== Segment start ==

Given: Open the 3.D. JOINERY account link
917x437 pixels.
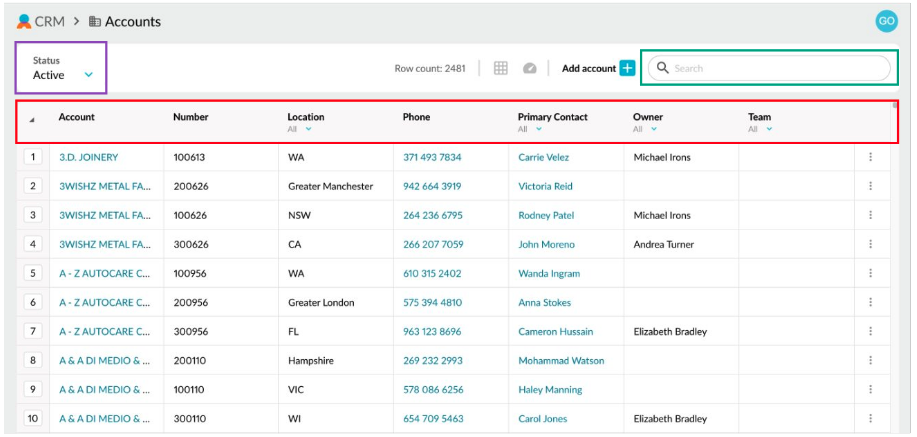Looking at the screenshot, I should pyautogui.click(x=88, y=157).
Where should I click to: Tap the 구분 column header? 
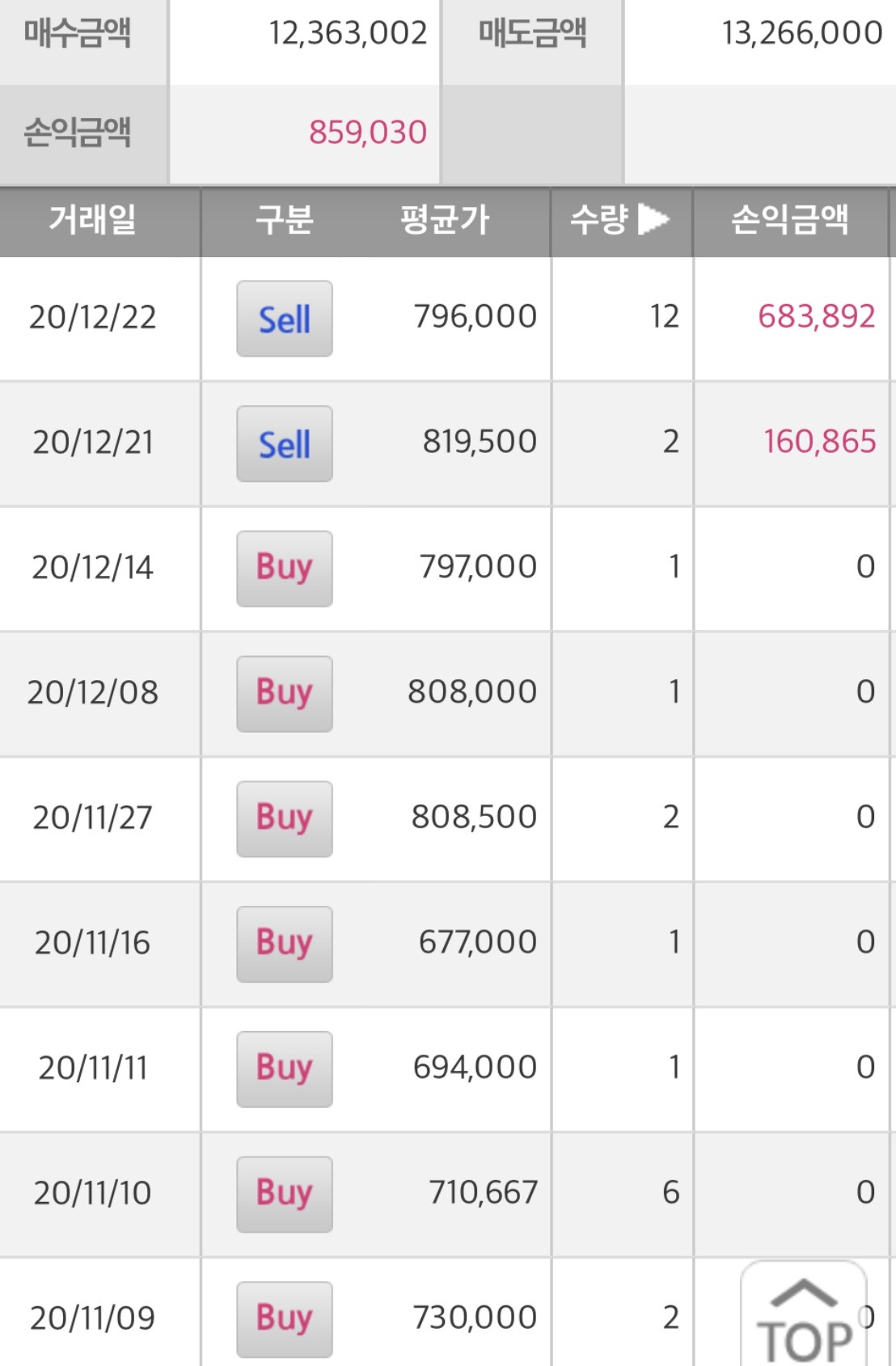point(284,220)
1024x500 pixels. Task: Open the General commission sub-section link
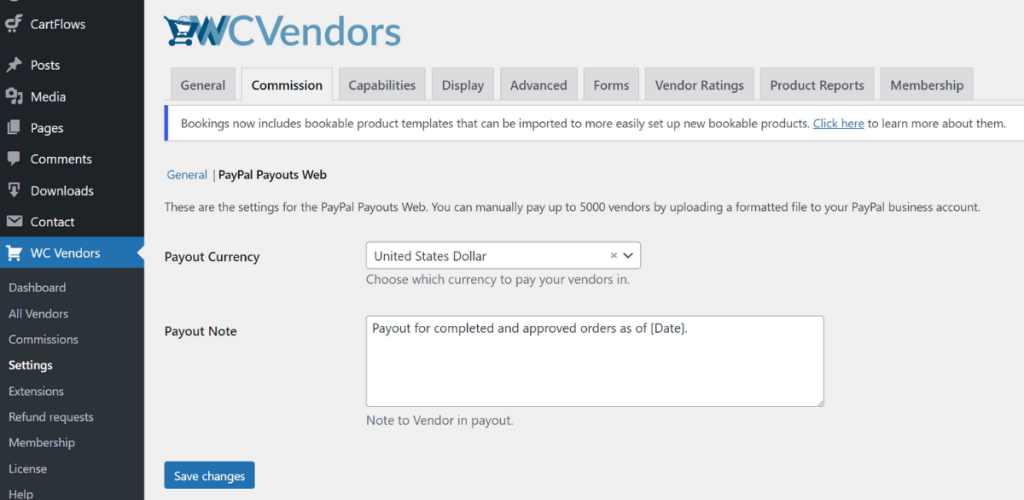click(186, 175)
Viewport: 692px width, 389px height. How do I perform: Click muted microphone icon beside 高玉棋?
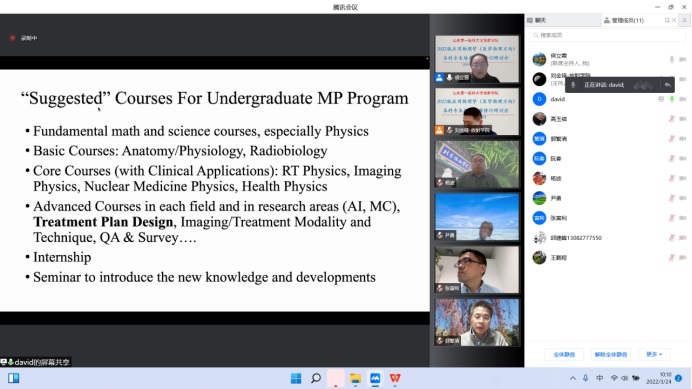click(672, 119)
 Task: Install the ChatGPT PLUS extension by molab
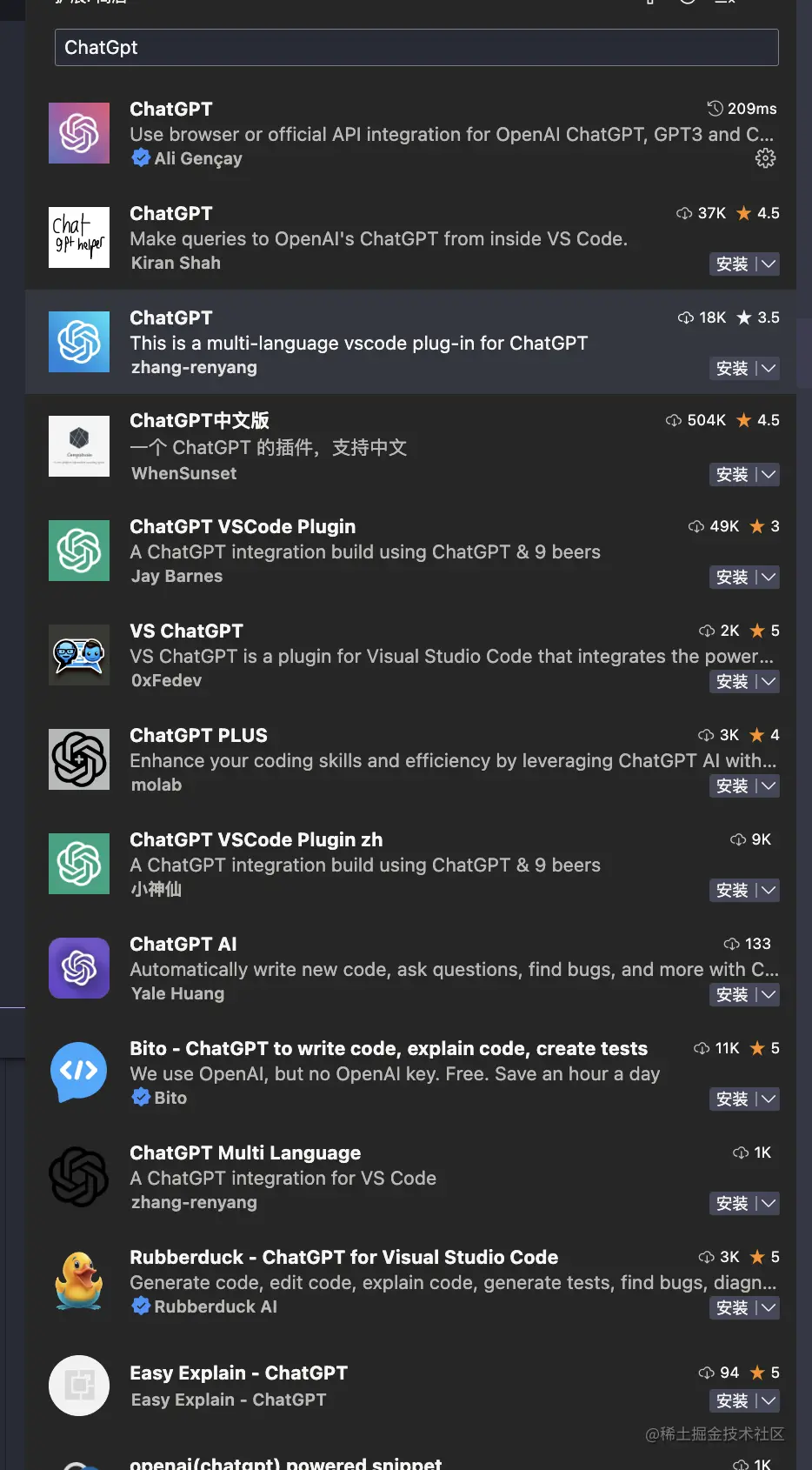[732, 786]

== Segment end ==

_WHAT TO PRODUCE_:
Only the lines from the one containing "Where should I" through the end of the records are wanted, set down exactly and without their pictures.

_RESULT FOR THIS EXERCISE_:
Where should I click to: Tap the 구분 column header? 
point(284,220)
1024x500 pixels. Task: Open the General commission sub-section link
click(186, 175)
Viewport: 692px width, 389px height. How do I perform: Click muted microphone icon beside 高玉棋?
click(672, 119)
 Task: Install the ChatGPT PLUS extension by molab
[732, 786]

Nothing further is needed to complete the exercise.